スノードロップの花束
果たして副社長室のドアを開けると、どう見ても高校生くらいの、ブロンドの髪と薄茶色の眼をした男の子と女の子がソファに座り、満面に笑みを貼り付けた副社長とともに穂波を迎えてくれた。
「カナダのブライト社の社長のお子さんたちだ。日本の田舎でホームステイしたいということで、お預かりすることになってね。確か君、英文科だったよね。

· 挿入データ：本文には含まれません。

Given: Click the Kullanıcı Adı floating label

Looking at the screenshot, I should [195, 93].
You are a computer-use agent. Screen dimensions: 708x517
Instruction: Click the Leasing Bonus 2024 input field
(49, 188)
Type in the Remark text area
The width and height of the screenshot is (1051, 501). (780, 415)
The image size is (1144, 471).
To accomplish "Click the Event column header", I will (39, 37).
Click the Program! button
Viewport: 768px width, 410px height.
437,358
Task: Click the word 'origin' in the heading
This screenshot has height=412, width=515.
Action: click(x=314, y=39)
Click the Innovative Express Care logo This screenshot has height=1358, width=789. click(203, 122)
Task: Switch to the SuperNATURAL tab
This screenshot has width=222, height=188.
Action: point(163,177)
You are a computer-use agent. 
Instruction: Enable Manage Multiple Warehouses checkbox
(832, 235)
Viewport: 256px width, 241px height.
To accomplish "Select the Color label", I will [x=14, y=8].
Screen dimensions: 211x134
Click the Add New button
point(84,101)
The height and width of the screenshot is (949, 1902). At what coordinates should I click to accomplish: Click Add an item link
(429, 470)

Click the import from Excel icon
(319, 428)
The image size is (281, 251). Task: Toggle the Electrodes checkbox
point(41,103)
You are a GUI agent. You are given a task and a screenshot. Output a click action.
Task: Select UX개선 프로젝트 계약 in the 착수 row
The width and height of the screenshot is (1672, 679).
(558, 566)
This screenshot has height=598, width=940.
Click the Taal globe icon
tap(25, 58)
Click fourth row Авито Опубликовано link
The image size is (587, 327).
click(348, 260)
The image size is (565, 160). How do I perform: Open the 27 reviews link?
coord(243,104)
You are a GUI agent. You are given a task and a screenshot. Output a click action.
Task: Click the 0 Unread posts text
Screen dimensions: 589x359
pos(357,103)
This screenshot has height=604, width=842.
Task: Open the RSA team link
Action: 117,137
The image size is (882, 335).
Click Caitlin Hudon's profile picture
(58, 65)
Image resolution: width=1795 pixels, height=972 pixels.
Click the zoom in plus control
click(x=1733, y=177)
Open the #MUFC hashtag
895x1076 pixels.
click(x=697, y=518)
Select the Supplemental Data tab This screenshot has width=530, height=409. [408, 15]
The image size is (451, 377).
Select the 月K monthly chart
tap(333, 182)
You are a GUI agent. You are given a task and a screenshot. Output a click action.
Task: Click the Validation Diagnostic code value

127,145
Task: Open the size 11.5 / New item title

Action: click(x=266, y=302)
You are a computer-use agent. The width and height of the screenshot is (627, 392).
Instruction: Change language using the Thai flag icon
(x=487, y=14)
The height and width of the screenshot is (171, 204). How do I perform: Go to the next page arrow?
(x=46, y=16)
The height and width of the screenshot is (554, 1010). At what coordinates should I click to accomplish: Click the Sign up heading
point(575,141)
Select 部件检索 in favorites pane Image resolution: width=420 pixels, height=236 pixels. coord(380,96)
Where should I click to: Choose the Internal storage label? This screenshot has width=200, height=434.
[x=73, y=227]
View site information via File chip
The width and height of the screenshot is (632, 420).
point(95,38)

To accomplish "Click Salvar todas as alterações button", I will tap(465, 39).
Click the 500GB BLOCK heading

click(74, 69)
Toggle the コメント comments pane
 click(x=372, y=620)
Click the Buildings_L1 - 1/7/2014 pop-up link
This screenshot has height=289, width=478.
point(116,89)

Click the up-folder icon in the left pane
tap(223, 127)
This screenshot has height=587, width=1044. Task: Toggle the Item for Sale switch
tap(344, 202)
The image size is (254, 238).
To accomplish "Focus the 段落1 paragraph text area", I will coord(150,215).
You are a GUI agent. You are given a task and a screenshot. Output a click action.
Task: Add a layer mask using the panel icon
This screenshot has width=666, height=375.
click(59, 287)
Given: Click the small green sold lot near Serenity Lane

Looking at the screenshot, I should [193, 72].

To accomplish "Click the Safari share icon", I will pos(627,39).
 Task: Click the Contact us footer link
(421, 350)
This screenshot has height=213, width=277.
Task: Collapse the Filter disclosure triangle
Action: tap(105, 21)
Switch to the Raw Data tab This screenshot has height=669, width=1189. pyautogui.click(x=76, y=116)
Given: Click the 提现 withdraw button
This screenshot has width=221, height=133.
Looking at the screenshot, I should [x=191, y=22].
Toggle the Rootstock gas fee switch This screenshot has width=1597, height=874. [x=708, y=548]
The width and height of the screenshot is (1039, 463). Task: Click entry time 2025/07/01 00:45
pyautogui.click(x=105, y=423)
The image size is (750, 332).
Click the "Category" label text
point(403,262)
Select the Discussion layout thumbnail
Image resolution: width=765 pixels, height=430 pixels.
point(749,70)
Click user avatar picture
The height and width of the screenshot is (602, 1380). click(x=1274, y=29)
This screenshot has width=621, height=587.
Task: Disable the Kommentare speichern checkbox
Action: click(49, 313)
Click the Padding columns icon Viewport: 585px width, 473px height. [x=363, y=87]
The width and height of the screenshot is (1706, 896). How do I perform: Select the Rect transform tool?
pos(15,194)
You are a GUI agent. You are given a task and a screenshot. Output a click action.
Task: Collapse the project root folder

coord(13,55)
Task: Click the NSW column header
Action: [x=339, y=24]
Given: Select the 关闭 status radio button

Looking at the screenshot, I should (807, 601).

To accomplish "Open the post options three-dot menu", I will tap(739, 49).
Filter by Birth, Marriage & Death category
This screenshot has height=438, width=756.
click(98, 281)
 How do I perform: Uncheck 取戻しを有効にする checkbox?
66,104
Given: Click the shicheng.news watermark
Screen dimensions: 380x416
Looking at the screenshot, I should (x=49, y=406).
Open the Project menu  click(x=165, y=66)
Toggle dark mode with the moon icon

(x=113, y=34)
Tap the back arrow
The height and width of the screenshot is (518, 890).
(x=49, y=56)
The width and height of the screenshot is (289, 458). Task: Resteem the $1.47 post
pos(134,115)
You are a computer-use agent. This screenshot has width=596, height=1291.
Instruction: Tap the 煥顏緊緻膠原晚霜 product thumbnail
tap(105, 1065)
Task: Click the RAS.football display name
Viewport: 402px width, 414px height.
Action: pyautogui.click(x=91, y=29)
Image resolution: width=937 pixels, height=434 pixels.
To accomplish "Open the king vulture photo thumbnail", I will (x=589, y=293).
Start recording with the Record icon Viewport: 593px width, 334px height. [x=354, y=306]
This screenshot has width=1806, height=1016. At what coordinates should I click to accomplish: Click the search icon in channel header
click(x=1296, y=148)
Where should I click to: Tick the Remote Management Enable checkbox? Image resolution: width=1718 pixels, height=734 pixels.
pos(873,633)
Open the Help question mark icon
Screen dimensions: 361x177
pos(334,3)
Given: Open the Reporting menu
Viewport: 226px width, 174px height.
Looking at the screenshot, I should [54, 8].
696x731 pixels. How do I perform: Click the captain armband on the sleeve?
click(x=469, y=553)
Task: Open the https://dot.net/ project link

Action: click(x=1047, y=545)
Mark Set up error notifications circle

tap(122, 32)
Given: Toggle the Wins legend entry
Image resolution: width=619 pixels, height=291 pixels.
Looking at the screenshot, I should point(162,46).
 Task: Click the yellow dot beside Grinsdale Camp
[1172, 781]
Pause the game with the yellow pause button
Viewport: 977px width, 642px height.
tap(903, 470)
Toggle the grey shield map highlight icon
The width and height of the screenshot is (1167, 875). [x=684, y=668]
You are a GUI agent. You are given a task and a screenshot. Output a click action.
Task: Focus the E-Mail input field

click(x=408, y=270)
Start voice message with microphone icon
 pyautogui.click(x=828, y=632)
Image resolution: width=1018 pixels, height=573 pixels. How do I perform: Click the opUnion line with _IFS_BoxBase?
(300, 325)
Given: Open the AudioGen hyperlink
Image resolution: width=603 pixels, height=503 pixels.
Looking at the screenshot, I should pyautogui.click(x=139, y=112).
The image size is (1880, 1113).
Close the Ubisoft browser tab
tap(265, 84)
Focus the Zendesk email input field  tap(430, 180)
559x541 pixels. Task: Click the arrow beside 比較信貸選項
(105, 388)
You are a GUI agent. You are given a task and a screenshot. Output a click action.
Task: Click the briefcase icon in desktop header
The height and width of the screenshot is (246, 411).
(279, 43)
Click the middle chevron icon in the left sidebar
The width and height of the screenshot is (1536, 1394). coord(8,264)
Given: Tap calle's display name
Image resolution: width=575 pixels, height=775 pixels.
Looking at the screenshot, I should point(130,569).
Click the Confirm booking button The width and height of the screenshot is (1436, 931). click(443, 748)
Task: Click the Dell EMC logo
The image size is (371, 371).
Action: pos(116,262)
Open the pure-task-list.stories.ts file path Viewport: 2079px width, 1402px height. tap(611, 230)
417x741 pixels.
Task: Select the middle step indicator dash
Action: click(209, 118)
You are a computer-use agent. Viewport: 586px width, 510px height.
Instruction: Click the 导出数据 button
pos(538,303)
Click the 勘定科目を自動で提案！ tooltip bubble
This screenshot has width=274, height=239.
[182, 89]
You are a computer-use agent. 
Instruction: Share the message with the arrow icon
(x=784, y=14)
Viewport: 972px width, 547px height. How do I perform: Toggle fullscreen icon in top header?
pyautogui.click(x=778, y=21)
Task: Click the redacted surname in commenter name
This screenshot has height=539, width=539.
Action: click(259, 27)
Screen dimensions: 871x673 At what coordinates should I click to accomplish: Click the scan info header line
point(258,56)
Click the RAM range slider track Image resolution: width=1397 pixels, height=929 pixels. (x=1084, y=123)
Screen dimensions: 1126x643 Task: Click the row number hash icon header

それに今は子供部屋も空いているだろう、よろしく頼むよ」
「は? 英文科って三十年近く前の話ですし、うちにホームステイするってことですか? そんなこと急に言われましても」
「実は、前から市の観光協会に民泊の調整を依頼してあったのだが、候補物件は農家民泊だから純日本家屋が多くてね。この子たちには畳や布団の生活はハードルが高い。君の家はブライト社のカナディアンハウスだし、ホストファミリーとしても最適だ。頼むよ、二週間くらいだから」
「副社長のお宅も、小泉部長の豪邸だって洋風じゃないですか」
「いやいや、うちは下の子が大学受験の真っ只中だし、副社長のお宅は娘さんが出産で帰省されている。上杉課長しかいないよ」
澄ました顔で言い放った部長を穂波は睨んでみたが、日本語の応酬の中でカナダっ子たちは所在なさげに顔を見合わせていて、少しかわいそうになってきた。
「わかりました。家族に了解を得るので、話はそれからということで」
「やっぱり穂波君は頼りになるね。ご主人によろしく。民泊程度の宿泊料は払うよ」
副社長の調子のいい態度に、食料の買出しや夕食の準備は業務扱いにしてもらいますよ、と内心穂波はつぶやいた。